6-RENCONTRER
Exposé
Lors de mon séjour au Cameroun en 2013, j’ai rencontré
Christelle dans un projet organisé par l’ONG (« Nouvelle Planète »).
Nous étions douze jeunes suisses et sept jeunes camerounais à soutenir les
ouvriers dans la rénovation d’une école, notamment les salles de classes et les
toilettes. Notre groupe a collecté de l’argent à travers des levées de fonds et
des actions qui généraient des dons privés en Suisse, pour finalement aller au
Cameroun et pouvoir passer trois semaines à Belo, dans la région d’Acha, à
l’est du pays. Là-bas nous avons travaillé, mangé et fêté ensemble. Les trois
semaines se sont écoulées rapidement, et c’était une expérience magnifique.
J’ai gardé le contact avec Christelle à travers des emails et des appels sur
Skype. Alors je lui ai parlé de mes cours de ce semestre à l’Université et elle
était motivée à répondre à quelques questions au cours d’une interview. Pour
cela on a fixé une date et une heure précise. C’était un vendredi matin à 10
heures lorsque j’ai appelé Christelle à Yaoundé.
Emmanuel : Bonjour Christelle, comment vas-tu ?
Christelle : Bonjour Emmanuel, je vais bien merci.
E : Très bien, très bien. Ehm-est-ce que tu pourrais
donner une petite présentation de ta famille et de toi à nos auditeurs ?
C : Ehh-Je suis Christelle. Christelle K. J’ai 24 ans.
Et puis, j’ai fait des études en gestion de projets. J’suis la dernière d’une
famille de sept enfants et mes parents, ils sont déjà à la retraite. Ma maman,
elle était enseignante à l’école primaire et mon papa, il était … travaillait à
la police. Mes frères et sœurs ; nous sommes sept enfants, mes frères et
sœurs. Ils travaillent hum d’autres travaillent hors du Cameroun d’autres
travaillent au Cameroun. Et puis je j’habite à Yaoundé, c’est la capitale du
Cameroun. Donc et je vis ici avec mon frère et avec mes deux sœurs. Voilà.
E : Parfait, parfait. Eh donc tes loisirs un peu. T’as
dit que tu vis à Yaoundé- j’imagine qu’il y a plein de choses à faire pour les
jeunes camerounaises et camerounais.
C : Ouais ; hum j’ai pas beaucoup ehm je sors pas
beaucoup. La plupart du temps- mes loisirs c’est la lecture sur internet, je
fais un blog et ehm la plupart du temps comme les jeunes ici ont beaucoup
whattsapp déjà- les applications téléphoniques sont utilisées pour échanger.
E : Hum
C : Et pour les sorties, de temps en temps je vais au
marché. Ouais, bon c’est un peu ce que fais parce que je n’ai pas d’emploi.
E : D’accord.
C : Hum.
E : Et ehm les jeunes camerounais sont souvent sans
emplois après leurs études ? C’est un, c’est un phénomène social
alors ?

------------

-- Consigne A --
Recopiez tout ce qui va de « Et puis, j’ai » jusqu'à « deux sœurs. Voilà. » dans le texte à lire, en remplaçant « gestion de projets » par « gestion d'entreprise ».
-- Consigne B --
D'après le texte à lire, combien de jeunes camerounais participaient au projet de rénovation de l'école ?
-- Consigne C --
Prolongez l'entretien avec Christelle du texte à lire, en reprenant après sa dernière phrase.

-- Données --

------------

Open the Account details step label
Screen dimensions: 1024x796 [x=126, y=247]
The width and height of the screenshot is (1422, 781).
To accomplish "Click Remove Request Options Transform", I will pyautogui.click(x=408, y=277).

------------

-- Réponse A --
Et puis, j’ai fait des études en gestion d'entreprise. J’suis la dernière d’une
famille de sept enfants et mes parents, ils sont déjà à la retraite. Ma maman,
elle était enseignante à l’école primaire et mon papa, il était … travaillait à
la police. Mes frères et sœurs ; nous sommes sept enfants, mes frères et
sœurs. Ils travaillent hum d’autres travaillent hors du Cameroun d’autres
travaillent au Cameroun. Et puis je j’habite à Yaoundé, c’est la capitale du
Cameroun. Donc et je vis ici avec mon frère et avec mes deux sœurs. Voilà.

-- Réponse B --
Sept jeunes camerounais y participaient.

-- Réponse C --
C : Ehm oui, oui il y a longtemps que j’observe cette
continuité au Cameroun. Ici c’est très compliqué. Il y a plein de jeunes comme
moi, qui finissent les études avec des masters deux, des maîtrises … des
licences (*inaudible*) et qui n’arrivent pas à avoir un emploi. Et quand il
trouvent un emploi, c’est pas un emploi -c’est pas un emploi qui est énuméré à
la hauteur de ce qu’ils ont étudié quoi.
E : D’accord.
C : J’ai des amis avec le même niveau scolaire comme…Par
exemple, qui sont, qui travaillent dans des restaurants comme serveurs et qui
ne sont pas bien payés.
E : Hum, hum.
C : Ils font des travaux qui n’ont rien à voir avec leurs
domaines, les domaines dans lesquelles ils ont fait leurs études.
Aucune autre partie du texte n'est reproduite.